The execution mode can easily be switched between the three options we just described. Case 1.:

proj_single_head_qgpt2.set_fhe_mode(fhe="disable")

Case 2.:

proj_single_head_qgpt2.set_fhe_mode(fhe="simulate")

Case 3.:

proj_single_head_qgpt2.set_fhe_mode(fhe="execute")

The notebook QGPT2Evaluate.ipynb provides the implementation for all these inference modes.

Model Variations

This project demonstrates that any part of your model can be encrypted. We offer two methods for operating LLMs on encrypted data:

  • Single Attention Head (single head): This variant works with a single attention head on encrypted data.
  • Multi-Head Attention (MHA): This variant employs 12 attention heads or an entire block/layer of GPT-2 on encrypted data.

Evaluation

The repository also comprises an evaluation of the accuracy of the aforementioned variants.

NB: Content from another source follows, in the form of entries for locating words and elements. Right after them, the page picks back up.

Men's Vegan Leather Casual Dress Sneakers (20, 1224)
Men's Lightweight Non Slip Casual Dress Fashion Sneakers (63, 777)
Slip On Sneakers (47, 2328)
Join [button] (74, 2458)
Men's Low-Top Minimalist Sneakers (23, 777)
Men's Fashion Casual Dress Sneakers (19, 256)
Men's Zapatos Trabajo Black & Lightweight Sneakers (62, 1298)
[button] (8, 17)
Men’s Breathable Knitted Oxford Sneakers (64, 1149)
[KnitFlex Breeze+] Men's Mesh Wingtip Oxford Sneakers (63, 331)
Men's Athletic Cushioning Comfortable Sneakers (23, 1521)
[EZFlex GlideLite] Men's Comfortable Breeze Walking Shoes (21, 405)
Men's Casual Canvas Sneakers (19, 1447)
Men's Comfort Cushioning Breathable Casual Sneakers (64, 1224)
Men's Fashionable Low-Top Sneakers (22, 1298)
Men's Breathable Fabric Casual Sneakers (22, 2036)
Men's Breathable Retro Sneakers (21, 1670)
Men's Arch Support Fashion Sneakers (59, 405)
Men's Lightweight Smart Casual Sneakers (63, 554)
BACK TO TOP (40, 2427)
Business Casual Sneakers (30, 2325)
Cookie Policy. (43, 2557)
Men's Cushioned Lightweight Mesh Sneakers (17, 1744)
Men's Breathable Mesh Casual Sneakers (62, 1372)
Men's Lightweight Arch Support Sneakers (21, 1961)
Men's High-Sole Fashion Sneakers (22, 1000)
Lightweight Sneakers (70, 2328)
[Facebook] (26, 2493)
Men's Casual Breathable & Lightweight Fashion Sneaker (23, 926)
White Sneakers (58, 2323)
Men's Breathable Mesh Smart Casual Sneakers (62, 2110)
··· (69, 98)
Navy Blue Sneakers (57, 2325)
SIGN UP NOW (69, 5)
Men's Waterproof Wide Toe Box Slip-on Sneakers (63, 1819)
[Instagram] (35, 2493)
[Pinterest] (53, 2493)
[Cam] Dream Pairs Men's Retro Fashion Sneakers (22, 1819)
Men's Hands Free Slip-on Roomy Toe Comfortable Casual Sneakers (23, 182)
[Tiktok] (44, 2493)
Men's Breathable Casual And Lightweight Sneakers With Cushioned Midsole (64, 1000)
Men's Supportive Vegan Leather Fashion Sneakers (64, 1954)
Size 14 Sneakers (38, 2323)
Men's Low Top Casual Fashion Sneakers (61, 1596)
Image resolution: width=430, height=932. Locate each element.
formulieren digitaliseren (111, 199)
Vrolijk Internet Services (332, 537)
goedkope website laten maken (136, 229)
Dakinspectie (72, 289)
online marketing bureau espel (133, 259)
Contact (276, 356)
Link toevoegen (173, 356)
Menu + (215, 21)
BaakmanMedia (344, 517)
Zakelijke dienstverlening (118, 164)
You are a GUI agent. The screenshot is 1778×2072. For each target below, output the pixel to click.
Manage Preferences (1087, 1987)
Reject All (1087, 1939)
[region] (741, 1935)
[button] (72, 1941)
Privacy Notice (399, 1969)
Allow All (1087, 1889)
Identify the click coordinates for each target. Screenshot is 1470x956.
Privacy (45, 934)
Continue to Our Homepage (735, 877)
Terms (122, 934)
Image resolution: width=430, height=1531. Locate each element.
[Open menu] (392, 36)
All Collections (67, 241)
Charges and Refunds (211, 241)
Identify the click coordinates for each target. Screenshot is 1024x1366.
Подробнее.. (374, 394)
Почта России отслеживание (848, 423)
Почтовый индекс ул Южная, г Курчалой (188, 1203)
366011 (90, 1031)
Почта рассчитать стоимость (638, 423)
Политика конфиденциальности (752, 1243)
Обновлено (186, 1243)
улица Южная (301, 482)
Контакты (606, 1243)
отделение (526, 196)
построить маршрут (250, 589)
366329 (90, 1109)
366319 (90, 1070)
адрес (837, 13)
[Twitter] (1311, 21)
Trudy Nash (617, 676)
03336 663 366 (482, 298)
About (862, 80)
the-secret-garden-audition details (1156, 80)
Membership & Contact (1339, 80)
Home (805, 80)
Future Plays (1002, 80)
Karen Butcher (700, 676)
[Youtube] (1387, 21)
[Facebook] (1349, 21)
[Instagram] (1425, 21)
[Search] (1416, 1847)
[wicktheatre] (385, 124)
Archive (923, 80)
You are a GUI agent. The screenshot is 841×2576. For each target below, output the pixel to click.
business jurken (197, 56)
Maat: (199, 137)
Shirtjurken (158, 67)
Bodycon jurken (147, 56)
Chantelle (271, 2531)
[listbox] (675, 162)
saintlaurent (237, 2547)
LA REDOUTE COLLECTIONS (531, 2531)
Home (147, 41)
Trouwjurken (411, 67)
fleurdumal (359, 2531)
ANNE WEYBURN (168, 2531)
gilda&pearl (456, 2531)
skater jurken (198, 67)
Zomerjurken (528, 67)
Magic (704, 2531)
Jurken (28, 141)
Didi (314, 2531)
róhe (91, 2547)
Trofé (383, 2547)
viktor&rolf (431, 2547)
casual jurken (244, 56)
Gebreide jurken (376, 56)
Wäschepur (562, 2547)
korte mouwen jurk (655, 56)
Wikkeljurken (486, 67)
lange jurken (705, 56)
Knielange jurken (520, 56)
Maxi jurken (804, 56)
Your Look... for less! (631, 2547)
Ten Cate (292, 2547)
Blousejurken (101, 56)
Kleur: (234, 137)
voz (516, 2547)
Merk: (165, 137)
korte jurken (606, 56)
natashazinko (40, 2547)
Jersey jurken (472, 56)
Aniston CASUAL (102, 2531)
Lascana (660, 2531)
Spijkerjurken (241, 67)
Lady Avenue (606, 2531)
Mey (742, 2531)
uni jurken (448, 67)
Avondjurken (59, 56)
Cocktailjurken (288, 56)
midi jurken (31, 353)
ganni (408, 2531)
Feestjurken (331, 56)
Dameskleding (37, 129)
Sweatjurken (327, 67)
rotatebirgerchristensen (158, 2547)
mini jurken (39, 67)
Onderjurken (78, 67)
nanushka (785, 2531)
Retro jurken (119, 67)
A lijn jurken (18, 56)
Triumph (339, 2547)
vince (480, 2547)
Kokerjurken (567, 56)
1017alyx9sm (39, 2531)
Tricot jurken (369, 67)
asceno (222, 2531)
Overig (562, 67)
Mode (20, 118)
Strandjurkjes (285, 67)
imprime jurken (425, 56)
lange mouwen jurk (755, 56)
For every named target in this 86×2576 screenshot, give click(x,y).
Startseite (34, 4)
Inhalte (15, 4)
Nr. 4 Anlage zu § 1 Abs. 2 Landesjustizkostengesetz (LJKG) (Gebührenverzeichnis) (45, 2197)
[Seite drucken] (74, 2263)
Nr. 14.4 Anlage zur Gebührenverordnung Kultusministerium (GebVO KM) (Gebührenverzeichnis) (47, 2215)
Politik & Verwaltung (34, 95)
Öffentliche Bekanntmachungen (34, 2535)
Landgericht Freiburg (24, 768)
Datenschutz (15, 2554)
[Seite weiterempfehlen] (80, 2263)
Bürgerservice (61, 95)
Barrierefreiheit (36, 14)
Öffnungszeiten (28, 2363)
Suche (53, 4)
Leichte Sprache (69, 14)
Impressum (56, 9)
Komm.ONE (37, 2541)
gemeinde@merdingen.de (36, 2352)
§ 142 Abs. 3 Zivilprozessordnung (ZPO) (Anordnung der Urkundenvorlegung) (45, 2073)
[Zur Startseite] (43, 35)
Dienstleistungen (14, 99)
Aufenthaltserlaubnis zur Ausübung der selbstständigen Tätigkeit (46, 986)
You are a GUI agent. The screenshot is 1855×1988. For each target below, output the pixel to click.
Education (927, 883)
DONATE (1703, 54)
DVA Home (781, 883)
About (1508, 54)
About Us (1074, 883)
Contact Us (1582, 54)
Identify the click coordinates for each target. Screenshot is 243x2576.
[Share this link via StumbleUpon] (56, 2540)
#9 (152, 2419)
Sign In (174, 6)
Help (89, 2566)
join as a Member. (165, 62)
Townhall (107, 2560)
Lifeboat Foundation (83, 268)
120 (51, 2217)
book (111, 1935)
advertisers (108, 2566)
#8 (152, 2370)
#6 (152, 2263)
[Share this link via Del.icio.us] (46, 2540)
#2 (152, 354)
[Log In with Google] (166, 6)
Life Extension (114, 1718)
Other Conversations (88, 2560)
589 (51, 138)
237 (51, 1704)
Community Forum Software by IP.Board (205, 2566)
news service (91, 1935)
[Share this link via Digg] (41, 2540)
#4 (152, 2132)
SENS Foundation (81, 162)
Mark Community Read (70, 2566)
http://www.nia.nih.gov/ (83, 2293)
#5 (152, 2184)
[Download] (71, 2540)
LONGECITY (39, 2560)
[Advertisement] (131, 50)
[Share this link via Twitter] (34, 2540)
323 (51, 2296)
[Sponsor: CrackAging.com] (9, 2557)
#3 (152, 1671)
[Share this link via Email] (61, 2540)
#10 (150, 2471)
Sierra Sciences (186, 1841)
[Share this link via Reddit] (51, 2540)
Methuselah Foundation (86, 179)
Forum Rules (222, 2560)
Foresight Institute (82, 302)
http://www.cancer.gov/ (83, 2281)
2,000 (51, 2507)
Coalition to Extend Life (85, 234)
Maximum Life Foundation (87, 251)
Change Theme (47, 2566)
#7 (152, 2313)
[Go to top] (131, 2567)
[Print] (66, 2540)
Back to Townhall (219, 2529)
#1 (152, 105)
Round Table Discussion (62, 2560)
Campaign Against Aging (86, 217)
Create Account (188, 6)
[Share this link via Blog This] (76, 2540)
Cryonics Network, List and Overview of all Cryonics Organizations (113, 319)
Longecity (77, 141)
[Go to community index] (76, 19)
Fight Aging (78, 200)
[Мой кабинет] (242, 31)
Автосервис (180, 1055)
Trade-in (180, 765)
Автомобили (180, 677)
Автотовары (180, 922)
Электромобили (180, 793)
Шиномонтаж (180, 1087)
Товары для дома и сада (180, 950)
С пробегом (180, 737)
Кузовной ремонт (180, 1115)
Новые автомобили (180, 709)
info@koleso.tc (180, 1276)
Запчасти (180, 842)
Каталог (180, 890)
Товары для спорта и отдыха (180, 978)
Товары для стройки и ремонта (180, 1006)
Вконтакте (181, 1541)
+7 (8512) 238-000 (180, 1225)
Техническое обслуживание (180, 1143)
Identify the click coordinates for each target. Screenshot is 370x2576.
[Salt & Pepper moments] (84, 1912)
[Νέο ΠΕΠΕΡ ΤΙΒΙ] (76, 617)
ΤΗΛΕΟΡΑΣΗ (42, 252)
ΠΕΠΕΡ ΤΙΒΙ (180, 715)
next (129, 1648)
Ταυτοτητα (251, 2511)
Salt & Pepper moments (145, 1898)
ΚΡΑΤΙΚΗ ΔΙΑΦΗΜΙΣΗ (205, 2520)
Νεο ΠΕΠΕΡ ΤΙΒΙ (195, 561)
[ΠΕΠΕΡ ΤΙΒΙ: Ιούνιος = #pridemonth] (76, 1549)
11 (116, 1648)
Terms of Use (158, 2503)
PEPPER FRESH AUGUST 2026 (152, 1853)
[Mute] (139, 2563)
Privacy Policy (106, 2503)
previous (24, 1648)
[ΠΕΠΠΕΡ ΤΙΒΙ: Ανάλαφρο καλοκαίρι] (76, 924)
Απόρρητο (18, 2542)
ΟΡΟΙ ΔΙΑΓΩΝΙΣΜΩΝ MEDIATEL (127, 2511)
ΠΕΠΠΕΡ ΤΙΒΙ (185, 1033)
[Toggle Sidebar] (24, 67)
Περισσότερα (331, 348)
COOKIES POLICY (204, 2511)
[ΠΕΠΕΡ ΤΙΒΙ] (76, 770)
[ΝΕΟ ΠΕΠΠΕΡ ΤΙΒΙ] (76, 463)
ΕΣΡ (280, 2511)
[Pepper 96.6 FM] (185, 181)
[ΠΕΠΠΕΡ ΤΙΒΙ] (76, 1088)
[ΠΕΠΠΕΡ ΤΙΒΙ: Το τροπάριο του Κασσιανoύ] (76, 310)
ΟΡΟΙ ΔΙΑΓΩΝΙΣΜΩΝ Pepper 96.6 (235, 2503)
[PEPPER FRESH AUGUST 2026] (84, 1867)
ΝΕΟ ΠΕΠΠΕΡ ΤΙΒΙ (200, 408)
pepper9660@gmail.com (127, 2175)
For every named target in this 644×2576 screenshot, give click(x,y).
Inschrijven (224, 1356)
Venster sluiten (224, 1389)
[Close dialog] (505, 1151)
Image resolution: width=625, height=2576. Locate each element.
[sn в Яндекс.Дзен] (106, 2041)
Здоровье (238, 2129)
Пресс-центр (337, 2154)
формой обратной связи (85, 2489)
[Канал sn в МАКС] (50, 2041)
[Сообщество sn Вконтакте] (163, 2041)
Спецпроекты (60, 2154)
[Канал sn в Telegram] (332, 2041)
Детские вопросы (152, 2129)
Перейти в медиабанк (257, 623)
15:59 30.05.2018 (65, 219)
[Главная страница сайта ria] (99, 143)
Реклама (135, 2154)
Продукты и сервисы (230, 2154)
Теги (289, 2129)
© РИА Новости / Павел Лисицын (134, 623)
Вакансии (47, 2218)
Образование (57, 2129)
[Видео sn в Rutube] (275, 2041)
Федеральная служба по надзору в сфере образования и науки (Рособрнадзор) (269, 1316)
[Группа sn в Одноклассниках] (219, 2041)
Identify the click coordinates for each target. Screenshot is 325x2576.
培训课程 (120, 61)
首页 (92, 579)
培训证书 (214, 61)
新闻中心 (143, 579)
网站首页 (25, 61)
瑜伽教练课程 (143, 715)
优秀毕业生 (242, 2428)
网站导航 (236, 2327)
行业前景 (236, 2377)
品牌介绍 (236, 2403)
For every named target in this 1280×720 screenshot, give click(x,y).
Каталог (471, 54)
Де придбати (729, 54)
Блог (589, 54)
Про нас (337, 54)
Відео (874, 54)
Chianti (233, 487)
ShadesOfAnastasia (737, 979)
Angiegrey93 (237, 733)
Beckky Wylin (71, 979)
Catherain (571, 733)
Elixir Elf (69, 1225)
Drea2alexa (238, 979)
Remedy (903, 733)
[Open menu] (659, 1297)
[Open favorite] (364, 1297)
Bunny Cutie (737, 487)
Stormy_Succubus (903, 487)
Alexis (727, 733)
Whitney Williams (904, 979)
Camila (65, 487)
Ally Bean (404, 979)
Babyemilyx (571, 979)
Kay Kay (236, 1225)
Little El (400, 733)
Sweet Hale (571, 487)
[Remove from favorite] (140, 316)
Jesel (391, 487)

This assessment evaluates the top-k accuracy for each logits of each input token against those from the original GPT-2 model. The assessment is conducted for various numbers of quantization bit-width and different top-k values.

The evaluation details are also available in the QGPT2Evaluate.ipynb notebook.

FHE Execution

The multi-head attention (MHA) and single-head variants, in their current implementation, have not been optimized sufficiently in terms of precision to provide relevant execution times.

If you aim to operate in FHE, it would be necessary to reduce the overall precision. A potential way to effectively achieve this is by using rounded table lookup from the Concrete library.

Also note that, as with the standard transformer architecture, the execution time is heavily reliant on the number of input tokens. For example, a precision of 4 bits for the single head model takes 11 minutes to run on a single 128 cores CPU machine (an m6i.metal from aws). You can easily replicate this run by setting the FHE mode to "execute" as shown below:

proj_single_head_qgpt2.set_fhe_mode(fhe="execute")

and then doing a standard inference on an input.

Additional Classes and Functions

The code includes additional classes and functions that are used for quantization and other operations. These classes and functions include:

  • Quantizer: Implements the quantization and de-quantization of arrays.
  • DualArray: Represents an array in both the floating point and integer domains.
  • QGPT2: Base class that implements the quantized operators needed for the quantized GPT-2 models.
  • QGPT2LMHeadModel: Base class for quantized GPT-2 models.
  • SingleHeadQGPT2Model: Implementation of Projections + Single Attention Head quantized GPT-2 model.
  • MultiHeadsQGPT2Model: Implementation of Multi-Head Attention quantized GPT-2 model.

These classes and functions are used internally in the code and do not need to be directly called by the user.